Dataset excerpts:
★ ★ ★

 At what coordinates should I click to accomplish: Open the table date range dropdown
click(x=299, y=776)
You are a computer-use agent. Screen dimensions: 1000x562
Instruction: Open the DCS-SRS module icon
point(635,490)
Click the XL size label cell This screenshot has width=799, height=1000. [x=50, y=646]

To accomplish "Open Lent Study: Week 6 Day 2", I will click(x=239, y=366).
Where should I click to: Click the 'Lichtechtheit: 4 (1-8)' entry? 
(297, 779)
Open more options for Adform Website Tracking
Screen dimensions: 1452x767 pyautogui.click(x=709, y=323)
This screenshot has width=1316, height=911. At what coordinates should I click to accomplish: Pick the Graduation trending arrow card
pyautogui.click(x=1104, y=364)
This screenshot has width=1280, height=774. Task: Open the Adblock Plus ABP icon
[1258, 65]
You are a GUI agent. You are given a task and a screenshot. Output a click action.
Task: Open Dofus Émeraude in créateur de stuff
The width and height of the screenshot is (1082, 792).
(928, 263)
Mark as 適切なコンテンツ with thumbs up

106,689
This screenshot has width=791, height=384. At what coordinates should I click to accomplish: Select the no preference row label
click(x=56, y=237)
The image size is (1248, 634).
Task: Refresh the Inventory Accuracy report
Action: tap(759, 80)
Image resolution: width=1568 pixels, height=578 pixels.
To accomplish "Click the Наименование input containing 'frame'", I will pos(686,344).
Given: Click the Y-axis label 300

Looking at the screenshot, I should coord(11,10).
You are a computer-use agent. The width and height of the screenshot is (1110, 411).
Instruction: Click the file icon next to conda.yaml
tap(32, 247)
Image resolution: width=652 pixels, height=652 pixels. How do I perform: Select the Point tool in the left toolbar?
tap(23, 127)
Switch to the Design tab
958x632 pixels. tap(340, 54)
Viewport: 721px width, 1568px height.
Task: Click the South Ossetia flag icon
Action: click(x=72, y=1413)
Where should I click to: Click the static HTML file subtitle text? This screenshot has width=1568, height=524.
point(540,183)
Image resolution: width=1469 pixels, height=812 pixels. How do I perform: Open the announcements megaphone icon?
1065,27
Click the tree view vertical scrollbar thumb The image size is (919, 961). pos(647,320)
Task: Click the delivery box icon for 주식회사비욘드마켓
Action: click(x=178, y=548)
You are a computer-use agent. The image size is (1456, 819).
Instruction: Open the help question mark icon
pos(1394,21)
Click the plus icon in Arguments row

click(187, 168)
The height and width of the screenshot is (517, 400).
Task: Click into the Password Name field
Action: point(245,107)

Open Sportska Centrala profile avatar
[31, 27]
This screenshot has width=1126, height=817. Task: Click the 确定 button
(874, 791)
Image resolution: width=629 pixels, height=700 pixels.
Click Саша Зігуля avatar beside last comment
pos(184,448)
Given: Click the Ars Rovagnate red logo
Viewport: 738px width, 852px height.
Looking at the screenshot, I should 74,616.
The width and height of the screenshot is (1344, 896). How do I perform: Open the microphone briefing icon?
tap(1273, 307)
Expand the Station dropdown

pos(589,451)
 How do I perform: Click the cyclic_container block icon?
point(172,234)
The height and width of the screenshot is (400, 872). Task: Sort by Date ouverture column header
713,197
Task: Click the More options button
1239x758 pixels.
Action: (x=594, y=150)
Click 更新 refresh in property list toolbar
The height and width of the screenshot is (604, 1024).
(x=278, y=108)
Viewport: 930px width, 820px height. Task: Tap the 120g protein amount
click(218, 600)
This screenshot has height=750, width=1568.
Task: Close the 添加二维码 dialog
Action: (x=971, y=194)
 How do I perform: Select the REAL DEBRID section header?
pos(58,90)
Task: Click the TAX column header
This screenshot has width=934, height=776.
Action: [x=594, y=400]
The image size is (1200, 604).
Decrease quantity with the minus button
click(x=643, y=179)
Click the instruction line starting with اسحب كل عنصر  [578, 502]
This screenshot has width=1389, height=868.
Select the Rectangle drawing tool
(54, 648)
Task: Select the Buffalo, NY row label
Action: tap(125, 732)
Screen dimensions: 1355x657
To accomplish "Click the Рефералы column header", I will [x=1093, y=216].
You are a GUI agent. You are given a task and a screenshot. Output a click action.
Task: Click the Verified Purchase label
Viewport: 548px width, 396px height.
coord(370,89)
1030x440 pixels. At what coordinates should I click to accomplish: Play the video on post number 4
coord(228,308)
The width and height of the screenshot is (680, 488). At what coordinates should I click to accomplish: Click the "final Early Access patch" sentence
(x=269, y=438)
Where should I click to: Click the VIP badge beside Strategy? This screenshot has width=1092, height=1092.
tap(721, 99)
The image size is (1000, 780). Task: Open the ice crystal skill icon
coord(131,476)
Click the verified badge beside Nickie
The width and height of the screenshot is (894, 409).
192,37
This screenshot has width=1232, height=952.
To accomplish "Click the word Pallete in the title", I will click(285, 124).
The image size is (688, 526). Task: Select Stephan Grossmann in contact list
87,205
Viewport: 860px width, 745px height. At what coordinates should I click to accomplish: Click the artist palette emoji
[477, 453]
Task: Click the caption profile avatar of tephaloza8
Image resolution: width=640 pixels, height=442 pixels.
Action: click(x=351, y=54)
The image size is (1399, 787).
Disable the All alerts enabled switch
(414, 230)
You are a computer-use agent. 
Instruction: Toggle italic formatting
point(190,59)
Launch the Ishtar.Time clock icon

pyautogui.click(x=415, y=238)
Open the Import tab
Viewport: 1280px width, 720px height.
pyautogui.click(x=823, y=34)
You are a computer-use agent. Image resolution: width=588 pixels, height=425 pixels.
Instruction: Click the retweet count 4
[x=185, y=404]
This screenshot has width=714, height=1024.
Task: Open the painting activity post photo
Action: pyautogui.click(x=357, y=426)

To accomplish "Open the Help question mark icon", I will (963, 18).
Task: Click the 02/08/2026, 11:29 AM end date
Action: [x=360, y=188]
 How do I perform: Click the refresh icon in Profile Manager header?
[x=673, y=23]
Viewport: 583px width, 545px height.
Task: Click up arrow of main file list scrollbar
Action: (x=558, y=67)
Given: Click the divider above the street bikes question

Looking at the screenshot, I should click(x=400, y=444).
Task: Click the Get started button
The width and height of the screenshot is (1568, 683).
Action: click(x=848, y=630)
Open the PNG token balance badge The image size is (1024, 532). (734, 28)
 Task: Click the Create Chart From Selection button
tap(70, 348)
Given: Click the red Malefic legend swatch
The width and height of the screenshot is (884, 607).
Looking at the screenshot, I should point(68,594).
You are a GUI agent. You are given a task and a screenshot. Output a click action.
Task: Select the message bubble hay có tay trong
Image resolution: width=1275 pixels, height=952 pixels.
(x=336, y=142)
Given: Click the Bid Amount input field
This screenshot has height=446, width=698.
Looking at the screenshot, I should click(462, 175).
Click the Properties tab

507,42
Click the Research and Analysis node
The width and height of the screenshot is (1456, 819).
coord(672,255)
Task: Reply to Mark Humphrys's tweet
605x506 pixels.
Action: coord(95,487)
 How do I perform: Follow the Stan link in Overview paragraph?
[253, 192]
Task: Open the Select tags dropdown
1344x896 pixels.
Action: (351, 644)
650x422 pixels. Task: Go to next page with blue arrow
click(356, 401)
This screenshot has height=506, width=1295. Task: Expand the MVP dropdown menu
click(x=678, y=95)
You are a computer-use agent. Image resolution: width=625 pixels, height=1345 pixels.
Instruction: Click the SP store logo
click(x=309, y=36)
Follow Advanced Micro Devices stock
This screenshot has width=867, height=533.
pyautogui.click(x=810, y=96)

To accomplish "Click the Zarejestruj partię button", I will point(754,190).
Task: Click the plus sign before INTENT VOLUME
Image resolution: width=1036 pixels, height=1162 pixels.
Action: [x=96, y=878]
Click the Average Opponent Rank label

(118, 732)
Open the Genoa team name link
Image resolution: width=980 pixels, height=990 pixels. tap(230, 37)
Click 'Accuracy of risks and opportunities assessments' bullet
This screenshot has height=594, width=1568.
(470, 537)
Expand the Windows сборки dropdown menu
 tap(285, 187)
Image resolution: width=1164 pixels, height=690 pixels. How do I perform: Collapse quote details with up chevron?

★ ★ ★

--- WHAT YOU ARE ASKED TO DO ---
Copy down each line in the entries that has the word "agent".

--- ANSWER ---
You are a computer-use agent. Screen dimensions: 1000x562
You are a GUI agent. You are given a task and a screenshot. Output a click action.
You are a computer-use agent. The width and height of the screenshot is (1110, 411).
You are a computer-use agent. The image size is (1456, 819).
You are a GUI agent. You are given a task and a screenshot. Output a click action.
You are a computer-use agent. 
You are a computer-use agent. Image resolution: width=588 pixels, height=425 pixels.
You are a GUI agent. You are given a task and a screenshot. Output a click action.
You are a computer-use agent. Image resolution: width=625 pixels, height=1345 pixels.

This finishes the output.